Subject: Re: why XML?
To: None <netbsd-users@NetBSD.org, netbsd-docs@NetBSD.org>
From: Mark Weinem <email@example.com>
Date: 04/01/2007 21:18:37
On Sun, 1 Apr 2007, Greg A. Woods wrote:
> There's also the minor problem that some developers seem to be able to
> push in changes and new features without accompanying documentation.
> IMNSHO no code is worth committing until it is _fully_ documented, but
> at the very least those that are apparently reviewing it could at least
> call for minimal manual page entries and extensive, complete,
> cross-reference updates. I'm not saying everything goes in without
> documentation, but it happens far too often it seems.
["XML is pain"]
> For example I had some edits to the pkgsrc guide document that I thought
> would be useful and interesting to everyone, but when it went XML I
> found it impossible to even continue to merge my changes from one
> quarterly branch to the next, let alone get them in shape for
> I thought mdoc(7) provided all the necessary features for simultaneous
> publication of documentation in various forms, and in my estimation it
> is (luckily still) the most common way of authoring NetBSD
> documentation. (perhaps even without counting the "man" pages)

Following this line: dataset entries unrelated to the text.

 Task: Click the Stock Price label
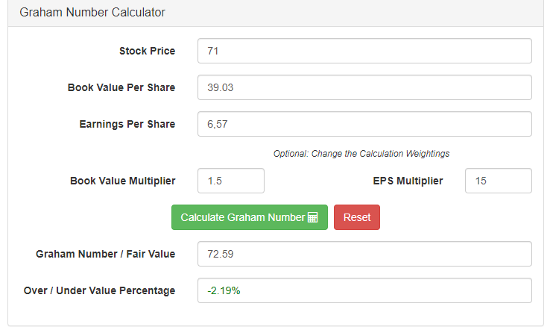point(147,51)
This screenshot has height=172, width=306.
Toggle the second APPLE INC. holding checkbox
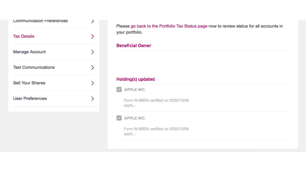point(119,118)
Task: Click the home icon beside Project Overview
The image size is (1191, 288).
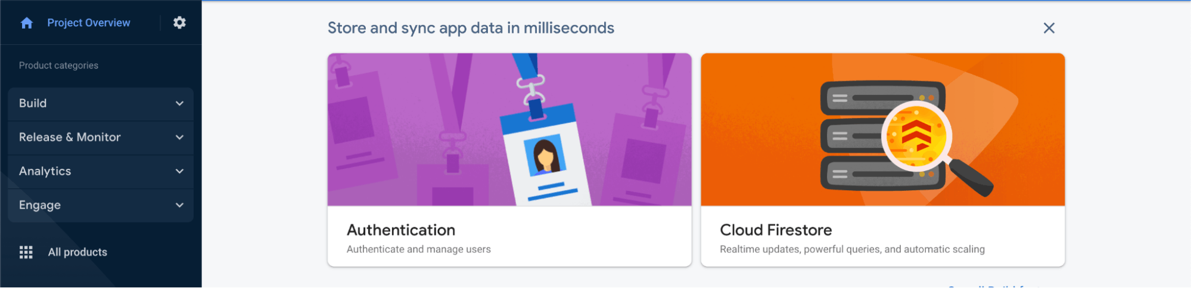Action: click(x=27, y=23)
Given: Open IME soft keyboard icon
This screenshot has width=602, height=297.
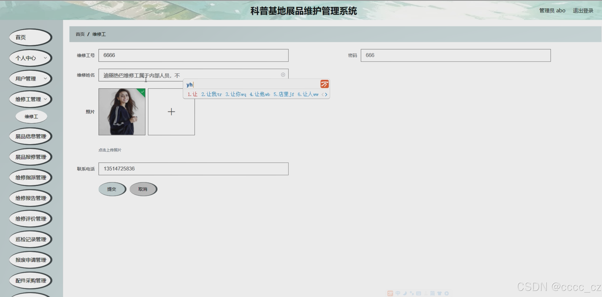Looking at the screenshot, I should 419,293.
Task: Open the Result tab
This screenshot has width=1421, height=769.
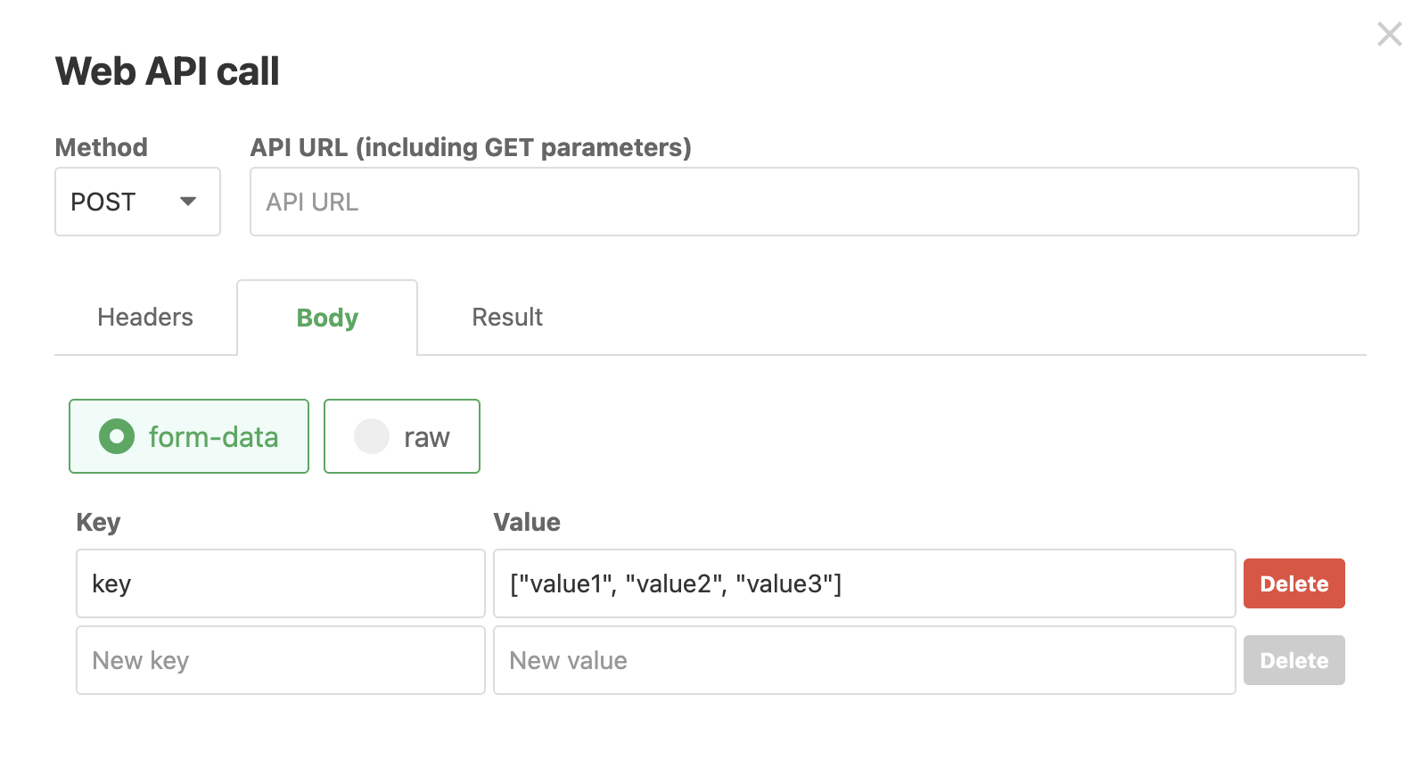Action: pyautogui.click(x=507, y=318)
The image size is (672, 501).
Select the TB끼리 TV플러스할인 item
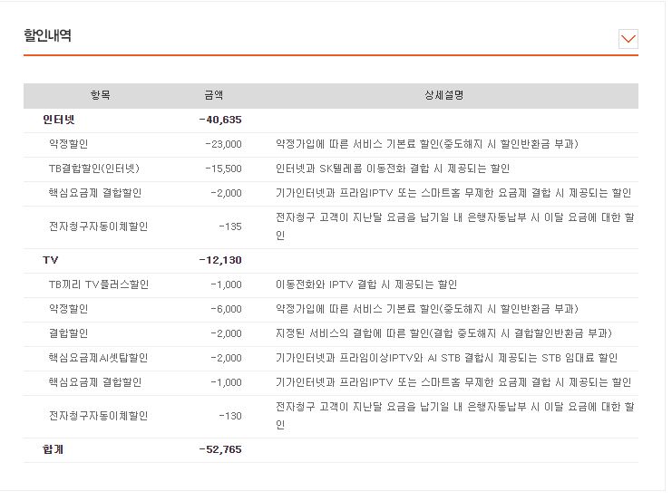tap(98, 284)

> If folks want more structured (and truly structured) documentation then
> I could only recommend Lout (pkgsrc/textproc/lout) as it is light years
> beyond anything-TeX or troff-like and still light years beyond
> anything-ML too.
> I'd personally be happier with raw troff or even raw TeX than
> anything-ML. There's nothing in the textual/documentation world more
> difficult and more complex to read, parse, or manage than *ML files.
Improvements are always possible and I think that the netbsd
documentation being docbook/xml is not set in stone.